Despite the open questions and limitations, one thing seems to be clear for future social sciences research using big data: the integration of big data into processes of theory development and testing in the social sciences arguably requires an expansion of researchers’ skills in the areas of formal logic, mathematics, and computer programming (e.g., Brooker 2020). On the one hand, this implies the need for greater integration of these fields into study programs to be able to train and prepare young social scientists. Additional courses will have to be offered or existing method training will have to be adapted. For example, the software package R could be used not only for statistical analyses in the social sciences but also as a programming tool for complex modeling (e.g., Kennedy and Waggoner 2021). On the other hand, this also makes it necessary for social scientists to expand interdisciplinary cooperation with philosophers of science, logicians, mathematicians, and computer scientists.
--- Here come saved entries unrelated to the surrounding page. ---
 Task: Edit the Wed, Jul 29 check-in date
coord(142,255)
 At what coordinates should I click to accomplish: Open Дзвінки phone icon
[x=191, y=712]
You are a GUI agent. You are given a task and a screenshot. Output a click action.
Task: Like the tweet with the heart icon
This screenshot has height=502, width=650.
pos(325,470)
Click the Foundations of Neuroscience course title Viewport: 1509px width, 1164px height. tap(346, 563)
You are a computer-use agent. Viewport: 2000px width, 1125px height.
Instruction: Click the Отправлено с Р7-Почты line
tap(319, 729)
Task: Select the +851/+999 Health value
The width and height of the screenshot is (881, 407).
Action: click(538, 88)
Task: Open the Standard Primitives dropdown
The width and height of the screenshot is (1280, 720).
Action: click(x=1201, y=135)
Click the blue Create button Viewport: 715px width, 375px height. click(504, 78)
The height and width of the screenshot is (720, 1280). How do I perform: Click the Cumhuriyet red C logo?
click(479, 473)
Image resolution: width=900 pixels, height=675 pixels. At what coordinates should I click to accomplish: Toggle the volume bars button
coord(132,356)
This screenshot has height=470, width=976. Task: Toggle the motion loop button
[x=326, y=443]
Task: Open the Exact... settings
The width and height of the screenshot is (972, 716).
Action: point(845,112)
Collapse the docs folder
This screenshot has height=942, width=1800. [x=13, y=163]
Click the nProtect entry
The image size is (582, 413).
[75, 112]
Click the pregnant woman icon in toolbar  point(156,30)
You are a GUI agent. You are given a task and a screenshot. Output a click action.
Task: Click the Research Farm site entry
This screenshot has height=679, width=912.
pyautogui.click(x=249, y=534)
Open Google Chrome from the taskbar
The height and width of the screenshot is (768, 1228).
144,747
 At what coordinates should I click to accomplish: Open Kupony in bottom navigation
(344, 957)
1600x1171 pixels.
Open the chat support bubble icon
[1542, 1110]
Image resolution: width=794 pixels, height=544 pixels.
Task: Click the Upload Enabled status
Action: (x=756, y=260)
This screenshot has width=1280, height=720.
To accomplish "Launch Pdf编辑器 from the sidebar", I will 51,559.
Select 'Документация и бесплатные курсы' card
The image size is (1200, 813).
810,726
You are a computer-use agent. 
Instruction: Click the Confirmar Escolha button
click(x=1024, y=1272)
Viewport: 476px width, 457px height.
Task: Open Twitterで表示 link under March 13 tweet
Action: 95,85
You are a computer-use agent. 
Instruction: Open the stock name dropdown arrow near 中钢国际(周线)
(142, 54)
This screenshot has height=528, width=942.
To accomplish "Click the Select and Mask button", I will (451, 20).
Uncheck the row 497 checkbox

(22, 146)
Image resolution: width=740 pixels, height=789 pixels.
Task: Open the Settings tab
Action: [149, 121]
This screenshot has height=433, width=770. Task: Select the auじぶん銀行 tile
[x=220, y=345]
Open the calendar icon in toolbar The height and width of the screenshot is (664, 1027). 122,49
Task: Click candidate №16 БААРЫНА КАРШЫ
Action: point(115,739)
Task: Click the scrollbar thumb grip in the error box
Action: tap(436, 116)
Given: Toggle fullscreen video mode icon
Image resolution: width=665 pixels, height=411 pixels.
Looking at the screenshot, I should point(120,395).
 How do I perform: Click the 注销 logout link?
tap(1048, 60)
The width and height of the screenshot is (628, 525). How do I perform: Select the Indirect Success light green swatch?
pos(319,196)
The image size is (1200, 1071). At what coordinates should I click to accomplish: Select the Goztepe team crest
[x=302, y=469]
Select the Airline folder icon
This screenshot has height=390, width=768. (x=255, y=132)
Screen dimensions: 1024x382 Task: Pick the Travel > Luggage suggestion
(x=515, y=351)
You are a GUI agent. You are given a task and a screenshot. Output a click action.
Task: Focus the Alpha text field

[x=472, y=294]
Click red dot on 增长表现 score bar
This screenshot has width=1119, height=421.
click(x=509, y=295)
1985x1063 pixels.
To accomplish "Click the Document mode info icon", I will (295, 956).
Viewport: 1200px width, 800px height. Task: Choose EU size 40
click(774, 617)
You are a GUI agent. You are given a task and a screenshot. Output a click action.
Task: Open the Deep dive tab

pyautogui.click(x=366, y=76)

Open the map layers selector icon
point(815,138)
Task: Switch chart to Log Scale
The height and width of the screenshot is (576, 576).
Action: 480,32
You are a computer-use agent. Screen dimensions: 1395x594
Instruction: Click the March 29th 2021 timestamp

Social scientists will have to understand how computer programs (analyzing big data) think and that results are not only data but also patterns of abductive inference that require not less but more theoretical work (Schurz 2017).
7. Conclusions
The role of big data in the social sciences is dominated by a focus on quantitative research methods. However, in this paper, we have reflected on big data and previously underestimated topics related to theories and theory development. We found that the relationship between big data and theories is controversial and changing, requiring continued attention, holistic analysis, and critical appraisal. Dealing with big data will likely generate more complex theories, which will create a number of problems in theory development and associated standards. These problems range from standard incompatibility, standard softening, progressiveness, and hybrid theories to the integration of multiple paradigms or disciplines. We also pointed out that artificial intelligence applications are potentially important tools for theory development using big data. The matter is dynamic, but the philosophy of social sciences should keep an eye on these developments while making more efforts toward interdisciplinarity.